Time frame: Nights 1-3 of the intervention period (20:00 to 08:00 each night)
Composite Sleep Score Assessed by Actigraphy
Overall objective sleep quality will be assessed using the composite sleep score generated by wrist-worn actigraphy (Fitbit Charge 5). The composite sleep score is a proprietary summary metric derived from multiple actigraphy-based parameters, including sleep duration, continuity, and sleep stage distribution. The composite sleep score ranges from 0 to 100, where higher scores indicate better overall objective sleep quality.

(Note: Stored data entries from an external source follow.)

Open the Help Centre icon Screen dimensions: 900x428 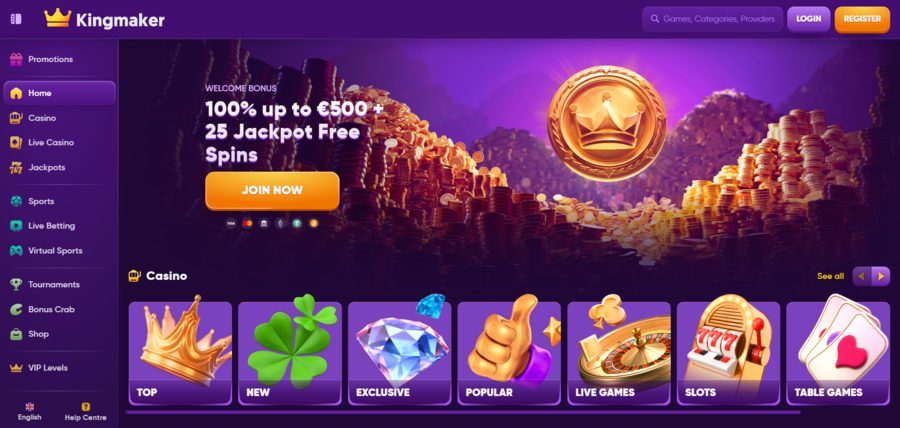point(86,407)
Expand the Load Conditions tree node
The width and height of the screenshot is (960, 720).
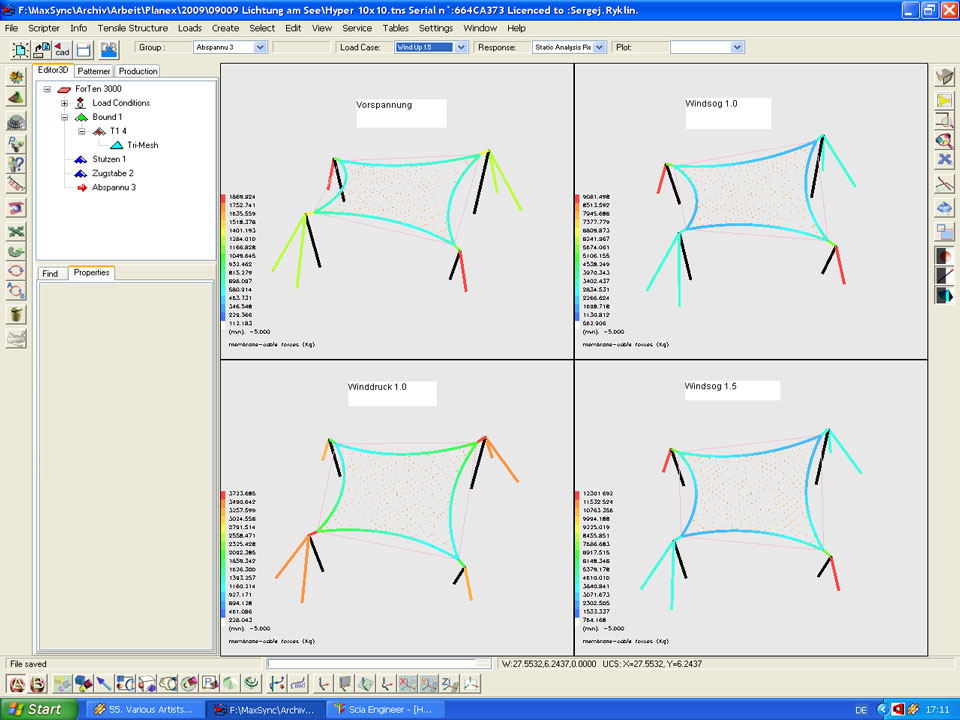pos(64,103)
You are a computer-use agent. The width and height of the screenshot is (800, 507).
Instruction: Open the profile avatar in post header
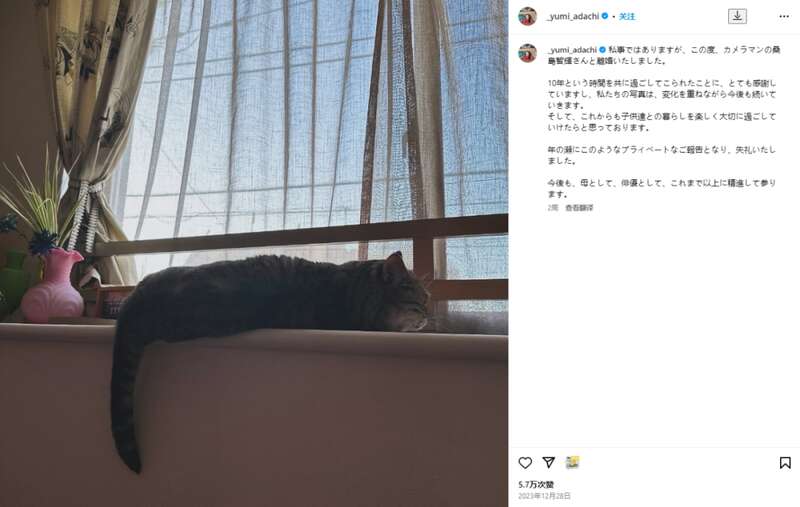[528, 16]
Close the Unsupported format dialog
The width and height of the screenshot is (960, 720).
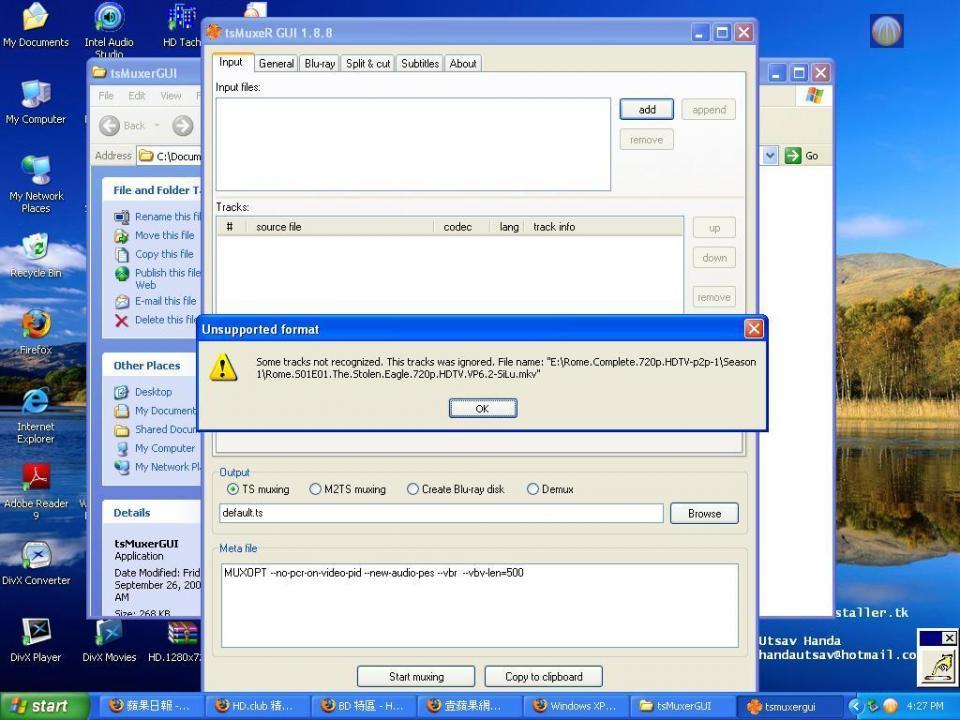(x=753, y=329)
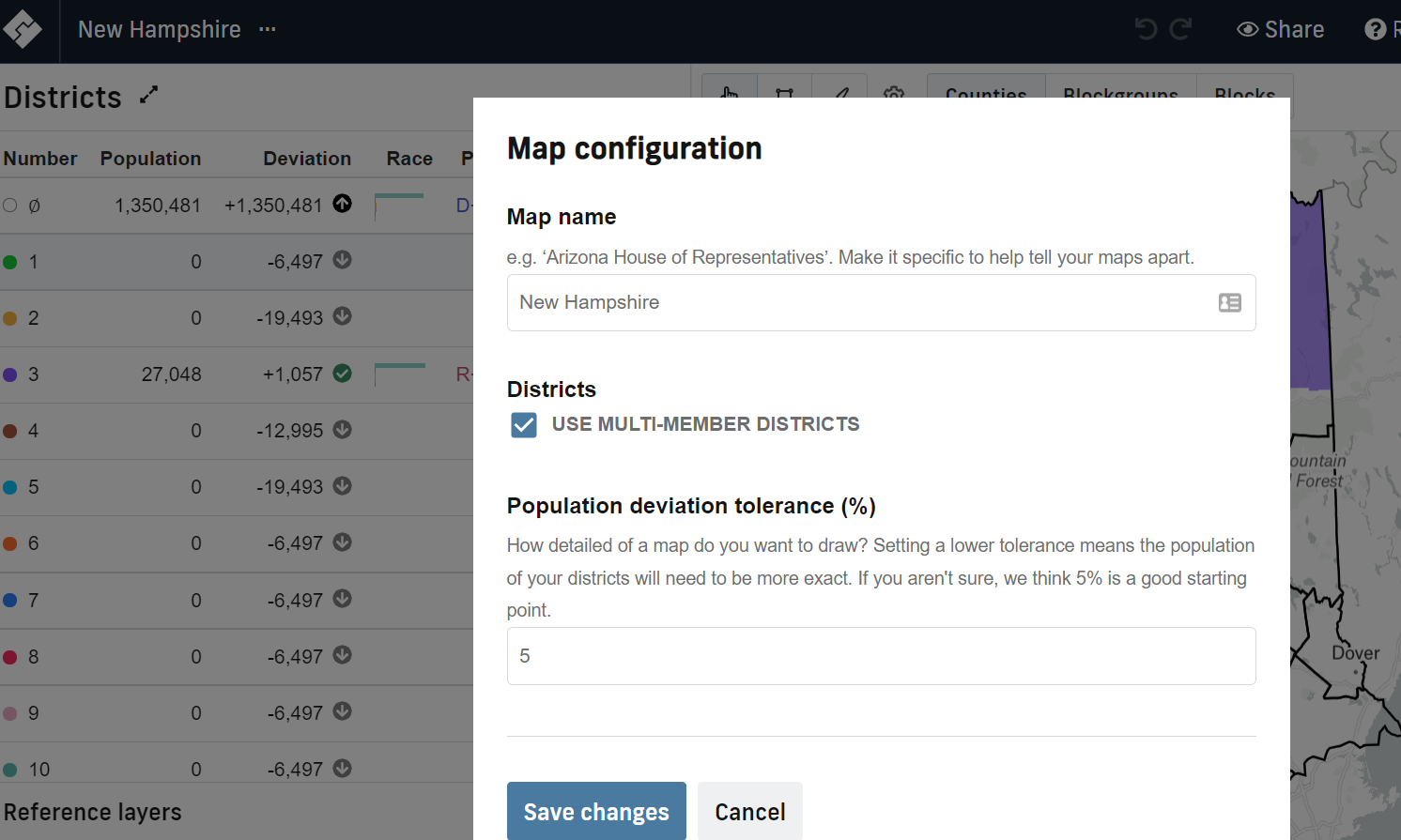Open the help question mark icon
The height and width of the screenshot is (840, 1401).
point(1375,29)
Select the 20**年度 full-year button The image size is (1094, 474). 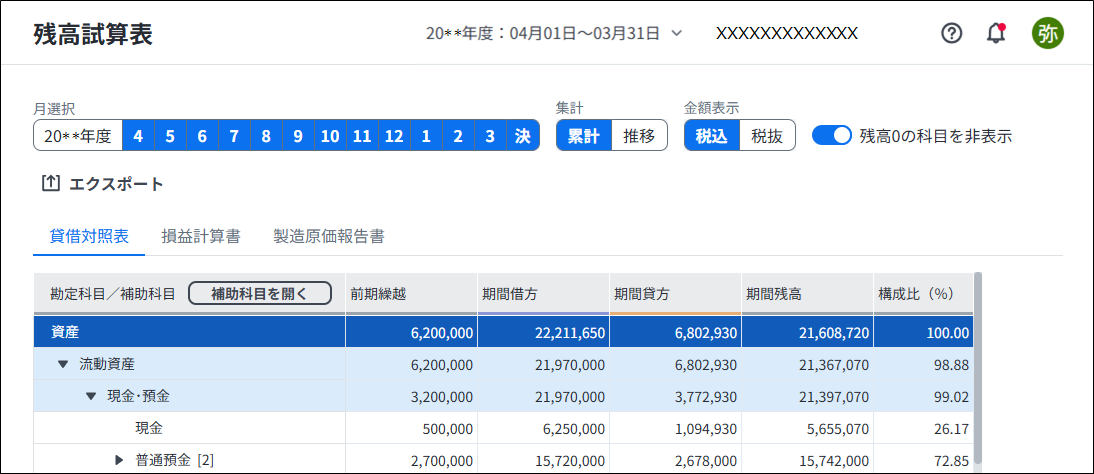(78, 136)
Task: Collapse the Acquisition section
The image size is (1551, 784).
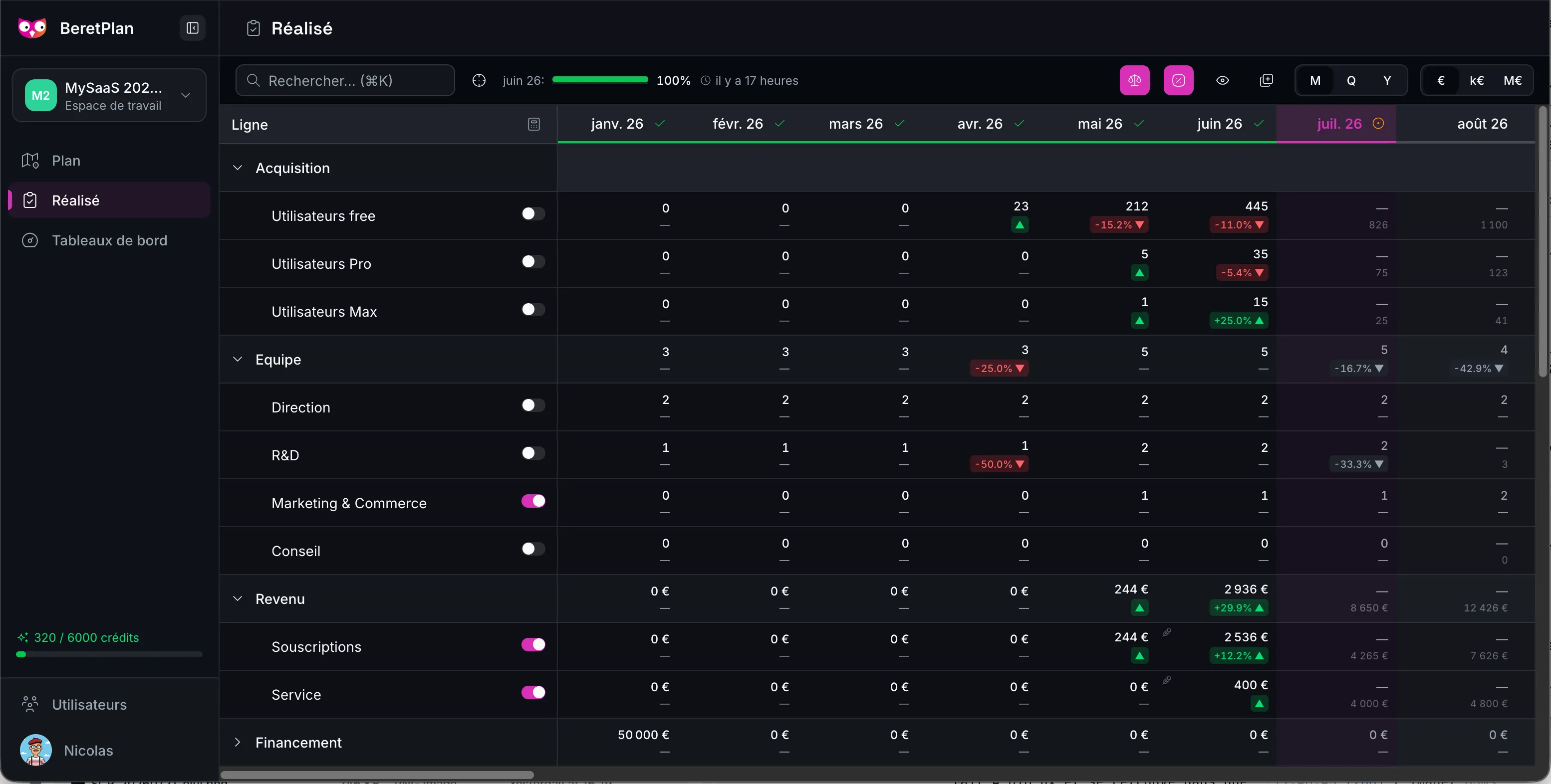Action: pos(237,168)
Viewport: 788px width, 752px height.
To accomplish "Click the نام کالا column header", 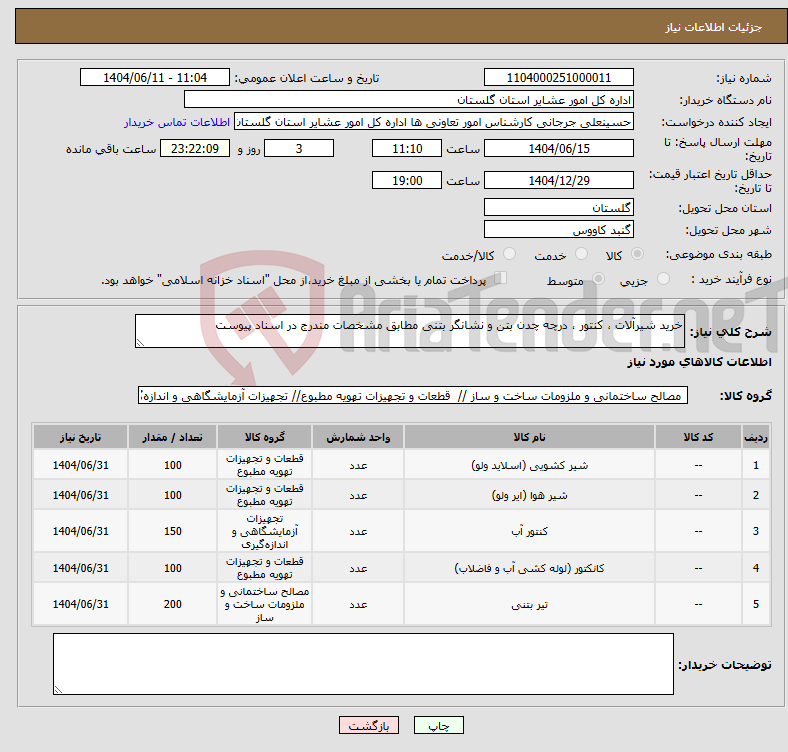I will (529, 437).
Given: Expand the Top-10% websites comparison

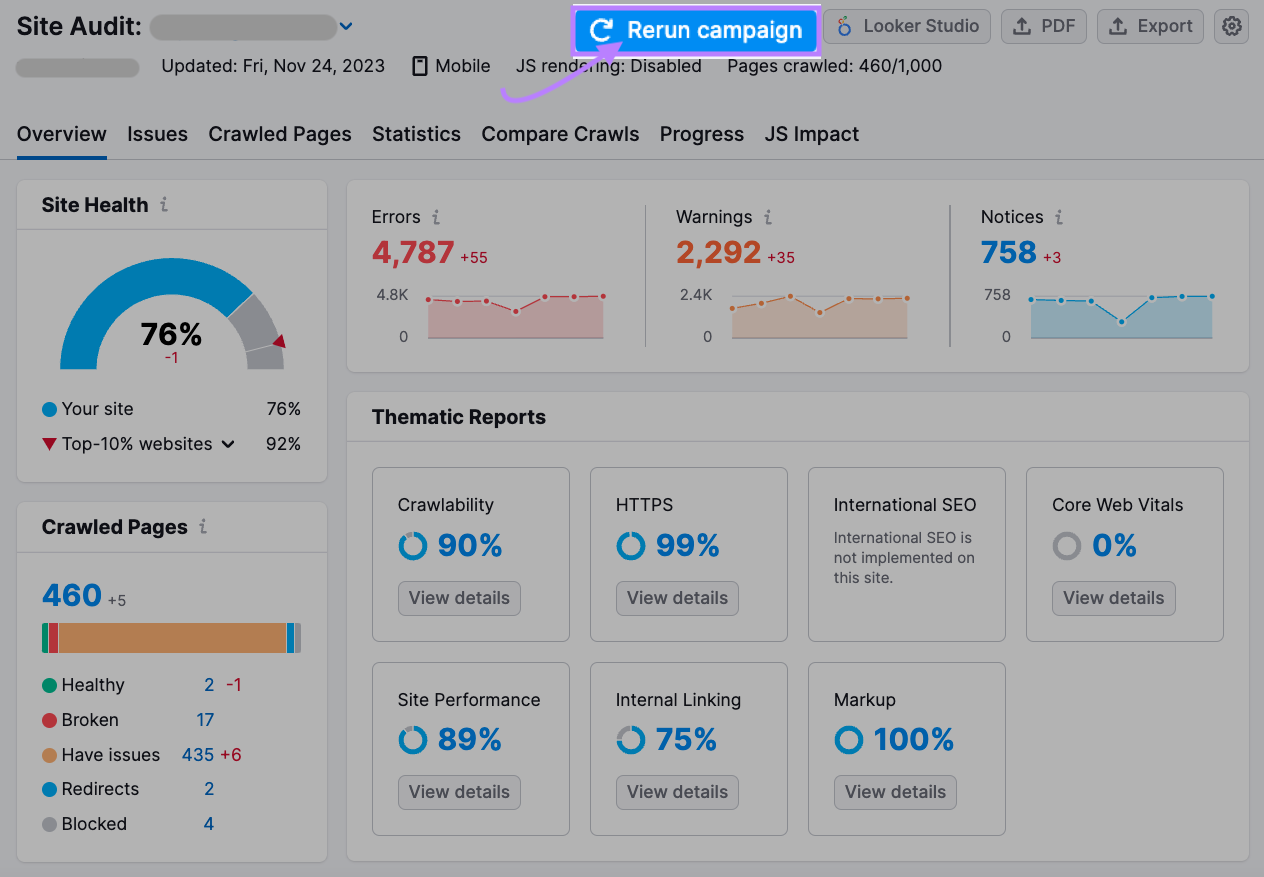Looking at the screenshot, I should click(226, 443).
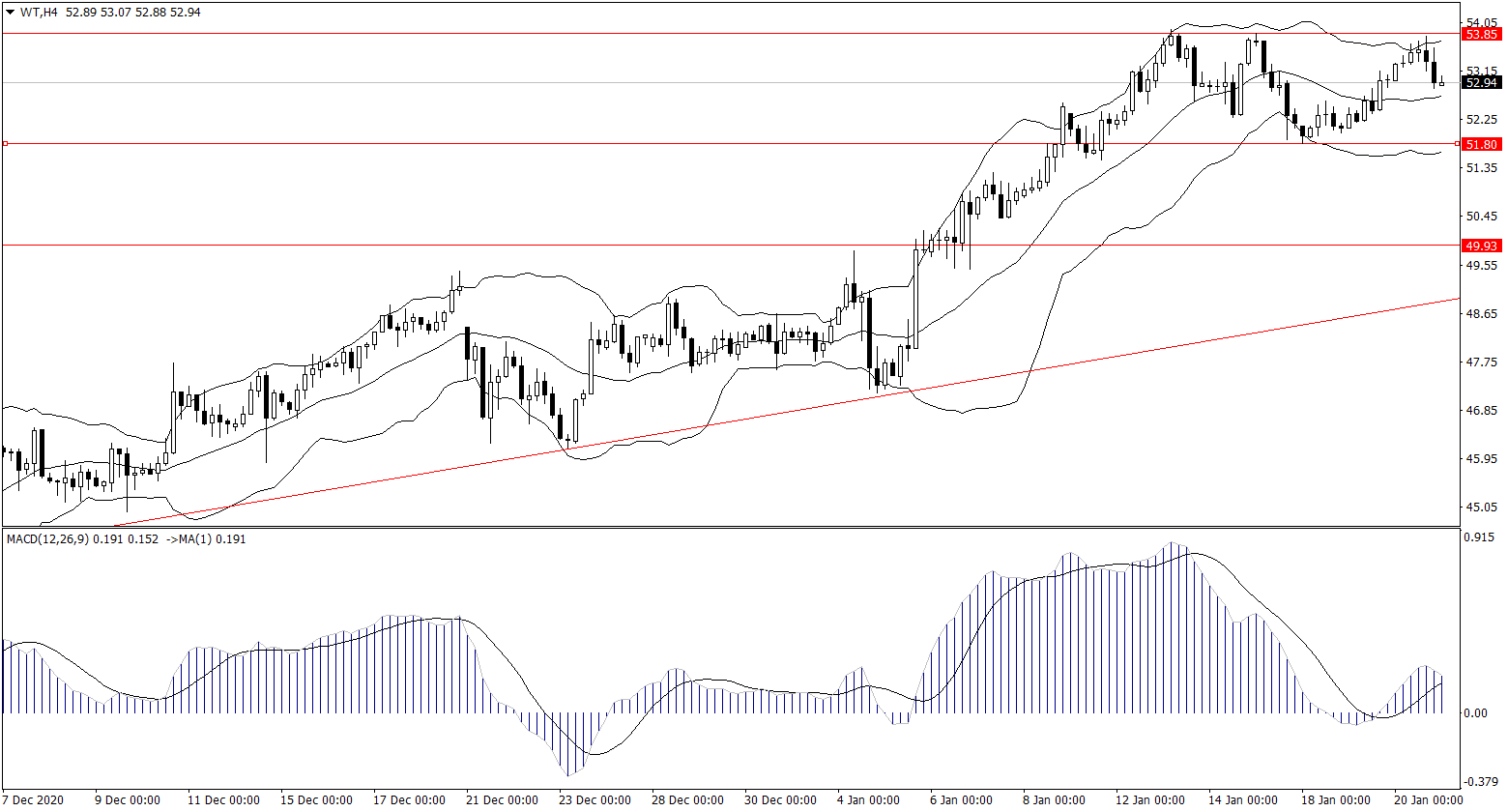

Time frame: Nights 1-3 of the intervention period (20:00 to 08:00 each night).
Safety and Adverse Events
Safety will be assessed by the frequency and nature of adverse events (AEs) and serious adverse events (SAEs) potentially related to the study medication. Prespecified events of interest include oversedation, respiratory compromise, aspiration, and excessive somnolence. Adverse events will be identified through daily clinical assessment and review of medical records and recorded according to standard ICU reporting practices. This outcome is descriptive and categorical. It is not based on a numerical scale, and minimum or maximum values are not applicable.
Time frame: From the first dose of study medication until ICU discharge, assessed for up to 7 days after randomization, whichever occurs first.
Recruitment Rate
Recruitment rate will be assessed as the proportion of eligible patients who are successfully enrolled and randomized into the study during the recruitment period. The recruitment rate is calculated as the number of randomized participants divided by the total number of eligible patients screened. The recruitment rate ranges from 0% to 100%, with higher values indicating greater feasibility of patient enrollment.
Time frame: During the recruitment period, from first patient screened to last patient randomized.
Medication Adherence to Study Drug
Medication adherence will be assessed as the proportion of prescribed study drug doses that are successfully administered during the intervention period. Adherence will be determined from medication administration records. Medication adherence is expressed as a percentage (%) of planned doses received, ranging from 0% to 100%, where higher values indicate better adherence.
Time frame: Nights 1-3 of the intervention period
Completion Rate of Subjective Sleep Assessments
Completion of subjective sleep assessments will be assessed as the proportion of expected Richards-Campbell Sleep Questionnaire (RCSQ) assessments that are completed by participants. The completion rate ranges from 0% to 100%, with higher values indicating better feasibility of questionnaire-based sleep assessment.
Time frame: Each morning after Nights 1-3 of the intervention period (approximately 08:00).
Adequacy of Actigraphy Wear Time
Adequacy of actigraphy wear time will be assessed using wrist-worn actigraphy (Fitbit Charge 5) and defined as the proportion of nights with valid actigraphy data, according to prespecified criteria for minimum wear duration during the sleep period. Adequacy is expressed as a percentage (%) of monitored nights with valid data, ranging from 0% to 100%, where higher values indicate better feasibility of actigraphy-based sleep monitoring.
Time frame: Nights 1-3 of the intervention period (20:00 to 08:00 each night).